The software package HapSeq and its manual can be found and downloaded at www.ssg.uab.edu/hapseq/.

SUPPLEMENTARY INFORMATION

Supplementary data are available at Bioinformatics online.

摘要

动机

低覆盖测序为全基因组测序提供了一种经济的策略。当对一组个体进行测序时,由于测序覆盖度低,基因型调用可能具有挑战性。基于连锁不平衡 (LD) 的基因分型调用细化对于提高准确性至关重要。当前基于 LD 的方法使用个体潜在多态性位点 (PPS) 的读取计数或基因型可能性。跨越多个 PPS 的读取(跳跃读取)可以提供当前方法忽略的额外单倍型信息。

结果

在本文中,我们引入了一种新的基于隐马尔可夫模型 (HMM) 的方法,该方法可以考虑跨越相邻 PPS 的跳跃读取信息,并在 HapSeq 程序中实现它。
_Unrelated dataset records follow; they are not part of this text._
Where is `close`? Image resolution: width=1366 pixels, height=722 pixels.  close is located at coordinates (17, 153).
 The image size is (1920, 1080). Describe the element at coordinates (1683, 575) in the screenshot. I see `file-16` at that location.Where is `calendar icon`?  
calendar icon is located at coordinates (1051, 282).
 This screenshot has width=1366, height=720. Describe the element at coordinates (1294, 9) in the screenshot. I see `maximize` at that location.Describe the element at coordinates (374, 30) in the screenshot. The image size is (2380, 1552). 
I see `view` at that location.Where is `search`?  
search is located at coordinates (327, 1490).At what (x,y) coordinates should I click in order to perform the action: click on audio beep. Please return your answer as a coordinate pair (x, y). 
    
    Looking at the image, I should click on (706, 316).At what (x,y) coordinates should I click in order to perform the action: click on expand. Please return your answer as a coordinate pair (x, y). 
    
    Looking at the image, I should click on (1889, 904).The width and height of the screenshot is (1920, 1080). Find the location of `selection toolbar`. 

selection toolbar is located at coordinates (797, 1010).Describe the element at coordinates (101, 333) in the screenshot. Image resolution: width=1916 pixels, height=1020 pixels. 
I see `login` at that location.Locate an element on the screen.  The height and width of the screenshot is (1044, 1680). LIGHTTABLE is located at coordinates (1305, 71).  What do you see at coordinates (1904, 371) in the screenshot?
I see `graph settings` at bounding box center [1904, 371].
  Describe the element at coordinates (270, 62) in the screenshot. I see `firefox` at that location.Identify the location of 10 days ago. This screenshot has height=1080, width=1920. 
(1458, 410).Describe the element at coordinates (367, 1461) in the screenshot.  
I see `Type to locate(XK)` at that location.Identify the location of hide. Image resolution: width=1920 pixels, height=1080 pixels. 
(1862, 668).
我们的方法扩展了 Thunder 中的 HMM,并明确地将跳跃读取信息建模为条件于相邻 PPS 状态的发射概率。我们的模拟结果表明,与 Thunder 相比,HapSeq 将基因分型错误率从 0.86%降低到 0.60%,降低了 30%。来自 1000 基因组计划的结果表明,HapSeq 将具有欧洲和非洲血统个体的基因分型错误率分别降低了 12%和 9%,从 2.24%和 2.76%降低到 1.97%和 2.50%。我们期望我们的程序可以提高正在进行和计划的大量全基因组测序项目的基因分型质量。

联系信息

dzhi@ms.soph.uab.edu; kzhang@ms.soph.uab.edu

可用性

HapSeq 软件包及其手册可在 www.ssg.uab.edu/hapseq/ 找到并下载。

补充信息

补充数据可在 Bioinformatics 在线获得。